BorderWare has unveiled a new application-level firewall, SIPassure, which it claims is the first firewall to protect against Voice over Internet Protocol (VoIP) security exploits.
As the take-up of VoIP increases, individuals or businesses that reply on VoIP for all of their phone calls potentially leave themselves open to being cut off from an inconsistent service from the ISP and potentially malicious hack attacks. SIPassure hopes to address the latter.
Announcing the product at the annual DEMO conference in the US, the SIP-based technology is designed to protect VoIP communications from hackers, spoofers, phishers and other malicious threats.
With VoIP proving attractive to both consumers and businesses (nearly one out of five US Internet users saying they are likely to upgrade their traditional phone service to VoIP), industry vendors and researchers have begun to sound the alarm bells that VoIP is vulnerable to a number of potentially disastrous security exploits.
“With SIP, your firewall is like a Swiss cheese,” says Jean-Louis Previdi, senior vice president and research director, EMEA Meta Group. “For SIP to work effectively, you have to open all ports of the firewall, so the protocol can browse and choose a port to initiate a session, which compromises security.”
In response, vendors have formed the VoIP Security Alliance (VOIPSA) to raise awareness, offer research and product security testing.
“As the VoIP revolution unfolds, users need to be aware of the many exploits that could compromise their next Internet call,” says Chris Shipley, DEMO executive producer.
“BorderWare’s VoIP security technology guards against many of the pitfalls associated with the adoption and deployment of this new communications technology. BorderWare’s SIPassure has the potential to make VoIP a safe option for everyone,” he adds.

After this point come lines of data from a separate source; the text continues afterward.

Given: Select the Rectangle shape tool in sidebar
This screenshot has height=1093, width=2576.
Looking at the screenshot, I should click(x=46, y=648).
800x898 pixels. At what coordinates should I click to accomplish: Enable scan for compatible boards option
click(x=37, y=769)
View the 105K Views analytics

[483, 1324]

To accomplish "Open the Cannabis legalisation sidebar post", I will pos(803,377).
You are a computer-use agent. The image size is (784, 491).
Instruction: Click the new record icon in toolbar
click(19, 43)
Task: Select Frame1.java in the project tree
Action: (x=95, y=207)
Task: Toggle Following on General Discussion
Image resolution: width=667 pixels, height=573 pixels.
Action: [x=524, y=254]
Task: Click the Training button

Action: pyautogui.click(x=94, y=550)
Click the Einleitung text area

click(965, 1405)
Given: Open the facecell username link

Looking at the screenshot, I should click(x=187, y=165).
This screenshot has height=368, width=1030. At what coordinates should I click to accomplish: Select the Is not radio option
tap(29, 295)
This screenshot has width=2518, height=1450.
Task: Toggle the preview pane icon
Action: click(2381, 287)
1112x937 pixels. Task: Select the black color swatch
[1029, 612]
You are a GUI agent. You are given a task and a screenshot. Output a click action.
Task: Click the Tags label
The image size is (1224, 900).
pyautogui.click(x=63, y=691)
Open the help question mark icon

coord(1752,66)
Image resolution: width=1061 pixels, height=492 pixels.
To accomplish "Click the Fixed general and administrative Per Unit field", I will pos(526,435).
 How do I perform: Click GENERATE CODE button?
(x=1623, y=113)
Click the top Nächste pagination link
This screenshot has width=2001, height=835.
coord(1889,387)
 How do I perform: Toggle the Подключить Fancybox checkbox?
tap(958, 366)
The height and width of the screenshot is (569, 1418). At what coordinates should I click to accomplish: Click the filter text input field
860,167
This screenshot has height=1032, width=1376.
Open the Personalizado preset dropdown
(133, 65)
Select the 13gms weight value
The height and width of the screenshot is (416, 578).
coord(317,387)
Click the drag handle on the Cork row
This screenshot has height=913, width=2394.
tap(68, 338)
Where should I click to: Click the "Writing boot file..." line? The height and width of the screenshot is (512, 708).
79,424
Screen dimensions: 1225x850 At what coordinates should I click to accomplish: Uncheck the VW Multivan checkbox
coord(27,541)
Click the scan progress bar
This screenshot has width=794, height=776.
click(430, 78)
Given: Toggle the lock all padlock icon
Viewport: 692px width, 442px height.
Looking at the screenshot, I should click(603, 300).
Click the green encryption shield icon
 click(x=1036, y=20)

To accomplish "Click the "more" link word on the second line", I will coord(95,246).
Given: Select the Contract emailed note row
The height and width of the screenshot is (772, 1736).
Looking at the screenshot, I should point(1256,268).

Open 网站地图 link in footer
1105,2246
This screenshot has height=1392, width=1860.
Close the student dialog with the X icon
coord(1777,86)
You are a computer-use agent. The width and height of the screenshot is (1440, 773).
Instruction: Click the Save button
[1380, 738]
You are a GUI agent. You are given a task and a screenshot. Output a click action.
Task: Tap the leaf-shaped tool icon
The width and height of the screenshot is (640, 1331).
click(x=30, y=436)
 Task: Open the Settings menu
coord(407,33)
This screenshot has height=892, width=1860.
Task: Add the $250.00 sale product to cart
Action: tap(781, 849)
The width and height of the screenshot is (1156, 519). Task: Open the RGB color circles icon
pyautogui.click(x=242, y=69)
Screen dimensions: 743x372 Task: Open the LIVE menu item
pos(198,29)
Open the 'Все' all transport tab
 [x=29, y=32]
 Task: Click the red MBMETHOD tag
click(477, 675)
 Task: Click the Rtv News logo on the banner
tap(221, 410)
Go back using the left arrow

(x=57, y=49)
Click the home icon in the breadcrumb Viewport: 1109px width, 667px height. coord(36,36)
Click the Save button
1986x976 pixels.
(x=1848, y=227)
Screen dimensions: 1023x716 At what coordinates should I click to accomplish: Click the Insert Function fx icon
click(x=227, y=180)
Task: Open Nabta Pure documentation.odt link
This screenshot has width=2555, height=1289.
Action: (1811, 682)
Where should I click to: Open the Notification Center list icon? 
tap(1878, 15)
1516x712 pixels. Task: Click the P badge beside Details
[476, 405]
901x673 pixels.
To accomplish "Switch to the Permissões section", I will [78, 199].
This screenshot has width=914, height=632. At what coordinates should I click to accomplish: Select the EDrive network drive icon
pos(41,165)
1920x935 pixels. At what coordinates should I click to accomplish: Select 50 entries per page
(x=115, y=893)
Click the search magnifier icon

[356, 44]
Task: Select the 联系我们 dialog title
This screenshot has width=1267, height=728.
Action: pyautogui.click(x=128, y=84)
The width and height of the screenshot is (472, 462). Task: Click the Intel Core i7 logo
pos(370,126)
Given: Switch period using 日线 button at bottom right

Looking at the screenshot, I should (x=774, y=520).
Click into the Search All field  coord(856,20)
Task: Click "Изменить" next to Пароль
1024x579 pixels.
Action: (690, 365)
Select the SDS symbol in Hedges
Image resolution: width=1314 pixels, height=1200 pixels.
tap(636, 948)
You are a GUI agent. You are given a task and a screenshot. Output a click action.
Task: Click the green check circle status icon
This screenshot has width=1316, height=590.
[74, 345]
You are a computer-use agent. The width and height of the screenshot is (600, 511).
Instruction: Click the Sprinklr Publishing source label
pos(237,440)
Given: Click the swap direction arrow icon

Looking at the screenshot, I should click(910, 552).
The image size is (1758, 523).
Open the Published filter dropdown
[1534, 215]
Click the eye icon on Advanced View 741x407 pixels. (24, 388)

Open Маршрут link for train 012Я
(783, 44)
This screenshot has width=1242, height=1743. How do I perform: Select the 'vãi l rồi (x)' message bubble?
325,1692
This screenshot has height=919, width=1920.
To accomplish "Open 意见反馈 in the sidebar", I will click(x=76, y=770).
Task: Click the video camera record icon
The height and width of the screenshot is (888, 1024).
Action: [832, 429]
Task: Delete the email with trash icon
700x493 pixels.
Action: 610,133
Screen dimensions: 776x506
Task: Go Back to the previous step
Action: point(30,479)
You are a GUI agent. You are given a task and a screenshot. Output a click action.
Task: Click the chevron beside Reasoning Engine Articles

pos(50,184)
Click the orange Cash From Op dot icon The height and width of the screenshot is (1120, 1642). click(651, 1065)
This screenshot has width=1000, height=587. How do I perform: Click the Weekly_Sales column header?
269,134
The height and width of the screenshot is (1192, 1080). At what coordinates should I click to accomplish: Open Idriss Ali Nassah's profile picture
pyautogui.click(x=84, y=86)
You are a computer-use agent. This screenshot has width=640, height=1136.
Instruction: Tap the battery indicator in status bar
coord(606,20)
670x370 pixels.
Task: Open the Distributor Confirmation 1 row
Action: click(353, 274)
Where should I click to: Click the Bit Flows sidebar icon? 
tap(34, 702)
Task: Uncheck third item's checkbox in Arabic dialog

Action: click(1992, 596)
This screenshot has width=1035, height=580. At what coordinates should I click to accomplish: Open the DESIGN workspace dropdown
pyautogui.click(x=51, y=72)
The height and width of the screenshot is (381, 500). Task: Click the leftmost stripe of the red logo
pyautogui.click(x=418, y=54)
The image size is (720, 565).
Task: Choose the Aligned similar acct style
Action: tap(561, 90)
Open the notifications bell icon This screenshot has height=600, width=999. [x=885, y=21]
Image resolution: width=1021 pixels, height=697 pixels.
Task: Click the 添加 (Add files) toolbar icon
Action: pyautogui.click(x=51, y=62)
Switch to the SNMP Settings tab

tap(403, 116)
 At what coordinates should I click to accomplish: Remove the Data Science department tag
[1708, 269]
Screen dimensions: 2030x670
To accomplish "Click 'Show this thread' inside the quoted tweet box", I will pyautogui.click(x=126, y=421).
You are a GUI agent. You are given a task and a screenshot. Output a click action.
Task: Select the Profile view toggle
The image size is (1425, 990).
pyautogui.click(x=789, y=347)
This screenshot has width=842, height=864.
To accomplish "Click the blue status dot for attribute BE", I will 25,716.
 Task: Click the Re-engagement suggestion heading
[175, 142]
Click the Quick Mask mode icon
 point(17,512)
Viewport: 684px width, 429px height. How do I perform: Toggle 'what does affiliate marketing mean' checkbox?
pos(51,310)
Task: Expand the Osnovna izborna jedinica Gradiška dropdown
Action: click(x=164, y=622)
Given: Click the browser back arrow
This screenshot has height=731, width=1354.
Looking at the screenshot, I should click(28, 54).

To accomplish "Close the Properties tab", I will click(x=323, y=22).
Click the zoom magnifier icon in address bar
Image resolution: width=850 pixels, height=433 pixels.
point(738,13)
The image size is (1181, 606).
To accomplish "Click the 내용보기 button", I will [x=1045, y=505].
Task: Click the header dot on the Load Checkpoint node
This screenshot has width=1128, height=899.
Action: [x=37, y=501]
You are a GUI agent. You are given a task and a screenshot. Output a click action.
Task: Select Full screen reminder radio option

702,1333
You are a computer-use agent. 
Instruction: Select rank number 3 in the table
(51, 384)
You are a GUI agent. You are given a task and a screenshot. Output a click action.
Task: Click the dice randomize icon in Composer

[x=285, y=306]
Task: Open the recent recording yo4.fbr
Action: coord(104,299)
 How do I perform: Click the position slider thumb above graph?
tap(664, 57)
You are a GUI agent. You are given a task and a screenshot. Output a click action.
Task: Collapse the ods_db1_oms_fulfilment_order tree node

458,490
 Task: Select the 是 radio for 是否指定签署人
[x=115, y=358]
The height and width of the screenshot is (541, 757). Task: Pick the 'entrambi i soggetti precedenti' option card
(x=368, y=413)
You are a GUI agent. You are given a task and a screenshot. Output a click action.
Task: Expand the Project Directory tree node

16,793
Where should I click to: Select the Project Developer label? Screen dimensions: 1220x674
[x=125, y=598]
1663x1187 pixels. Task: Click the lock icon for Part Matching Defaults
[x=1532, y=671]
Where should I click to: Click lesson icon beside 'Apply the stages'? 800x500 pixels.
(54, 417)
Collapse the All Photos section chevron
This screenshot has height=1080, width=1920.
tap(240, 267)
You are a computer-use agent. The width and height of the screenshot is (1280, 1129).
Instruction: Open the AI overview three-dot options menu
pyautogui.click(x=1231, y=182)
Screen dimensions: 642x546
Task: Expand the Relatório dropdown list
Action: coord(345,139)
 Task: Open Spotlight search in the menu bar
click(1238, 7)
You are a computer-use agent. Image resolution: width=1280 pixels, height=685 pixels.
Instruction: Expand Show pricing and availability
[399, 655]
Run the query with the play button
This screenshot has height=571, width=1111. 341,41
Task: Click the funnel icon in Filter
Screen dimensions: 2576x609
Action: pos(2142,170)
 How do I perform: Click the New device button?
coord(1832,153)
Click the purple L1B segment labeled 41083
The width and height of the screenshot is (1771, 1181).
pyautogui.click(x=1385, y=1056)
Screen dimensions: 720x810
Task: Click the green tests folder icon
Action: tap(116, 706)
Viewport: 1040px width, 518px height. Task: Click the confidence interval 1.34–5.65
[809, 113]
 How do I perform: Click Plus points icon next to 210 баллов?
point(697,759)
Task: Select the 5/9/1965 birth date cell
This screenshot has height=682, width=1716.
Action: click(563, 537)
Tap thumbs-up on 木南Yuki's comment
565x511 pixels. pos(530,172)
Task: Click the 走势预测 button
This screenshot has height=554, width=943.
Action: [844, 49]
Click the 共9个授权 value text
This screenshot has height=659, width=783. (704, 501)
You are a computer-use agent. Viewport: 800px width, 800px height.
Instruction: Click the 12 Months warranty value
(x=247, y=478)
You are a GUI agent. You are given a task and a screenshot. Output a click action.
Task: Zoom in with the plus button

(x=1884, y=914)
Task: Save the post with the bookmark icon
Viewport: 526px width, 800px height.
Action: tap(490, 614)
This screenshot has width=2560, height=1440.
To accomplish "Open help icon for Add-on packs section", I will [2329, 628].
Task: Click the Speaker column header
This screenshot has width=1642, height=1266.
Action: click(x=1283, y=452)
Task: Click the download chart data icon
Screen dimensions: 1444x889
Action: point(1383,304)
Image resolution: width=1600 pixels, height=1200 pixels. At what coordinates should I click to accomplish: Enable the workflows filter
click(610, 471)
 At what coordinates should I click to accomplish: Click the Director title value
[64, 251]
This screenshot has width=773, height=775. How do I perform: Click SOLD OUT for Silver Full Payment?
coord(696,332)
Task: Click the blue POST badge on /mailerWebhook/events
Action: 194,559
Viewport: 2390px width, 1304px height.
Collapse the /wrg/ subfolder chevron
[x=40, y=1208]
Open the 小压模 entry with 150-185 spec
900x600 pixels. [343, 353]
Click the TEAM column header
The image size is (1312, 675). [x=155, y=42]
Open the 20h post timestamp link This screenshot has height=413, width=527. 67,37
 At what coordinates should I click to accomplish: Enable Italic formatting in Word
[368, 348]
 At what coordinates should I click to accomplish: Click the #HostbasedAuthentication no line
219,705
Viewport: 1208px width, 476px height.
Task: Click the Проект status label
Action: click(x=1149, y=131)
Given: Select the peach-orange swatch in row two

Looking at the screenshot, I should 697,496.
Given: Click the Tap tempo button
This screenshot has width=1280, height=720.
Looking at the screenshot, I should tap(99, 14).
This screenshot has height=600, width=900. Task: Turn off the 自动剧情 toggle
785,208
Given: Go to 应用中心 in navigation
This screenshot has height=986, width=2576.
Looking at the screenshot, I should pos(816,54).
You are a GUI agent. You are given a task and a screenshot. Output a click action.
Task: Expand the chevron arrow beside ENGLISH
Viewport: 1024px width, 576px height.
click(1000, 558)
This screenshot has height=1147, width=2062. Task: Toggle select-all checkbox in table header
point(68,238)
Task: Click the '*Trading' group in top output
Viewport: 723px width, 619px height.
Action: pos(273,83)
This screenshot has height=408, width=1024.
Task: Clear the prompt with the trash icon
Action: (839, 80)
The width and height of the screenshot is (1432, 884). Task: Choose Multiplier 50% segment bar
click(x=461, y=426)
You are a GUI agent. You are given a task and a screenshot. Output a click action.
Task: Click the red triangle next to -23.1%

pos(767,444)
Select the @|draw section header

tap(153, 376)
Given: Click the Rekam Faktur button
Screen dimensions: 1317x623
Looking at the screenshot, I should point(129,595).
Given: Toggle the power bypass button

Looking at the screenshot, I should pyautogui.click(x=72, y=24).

BorderWare claims to protect users against Denial-of-Service (DoS) and Distributed Denial-of-Service (DDoS) attacks that can eat up large amounts of bandwidth in a VoIP network.
There’s also security against eavesdropping and “man-in-the-middle” attacks that allows hackers to become part of a VoIP call without the communicating parties knowing someone is listening.
The software also offers protection from Call Redirection, which enables a hacker to automatically call-forward a connection to their system as well as providing protection against Malicious Calling, VBombing and VoIP Spam, which are attacks that flood the receiver with hundreds of false voice mails within seconds.
Finally, SIPassure also claims to keep users safe Fake Caller ID, in which a hacker can masquerade as a trusted person making legitimate voice calls to an unsuspecting patron.
John Alsop, Chairman, BorderWare explains the risks:
“While the industry works to secure voice communications at the transport layer with VPN-type encryption, hackers are developing tools that attack Internet calls at the application layer, gaining unauthorized access to a VoIP connection.”
“To protect VoIP communications at the application layer you need a SIP firewall that is able to authenticate the user attempting to make a connection and to provide systems administrators with the ability to easily set and enforce their VoIP security policies.”